→ **PROBLEM TO SOLVE**: All of the data that follows should be retyped exactly as it appears.

→ **EXTRACTED MATERIAL**:
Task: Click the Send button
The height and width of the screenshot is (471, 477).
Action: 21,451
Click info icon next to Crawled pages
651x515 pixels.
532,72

→ **EXPECTED ANSWER**:
Task: Click the Send button
The height and width of the screenshot is (471, 477).
Action: 21,451
Click info icon next to Crawled pages
651x515 pixels.
532,72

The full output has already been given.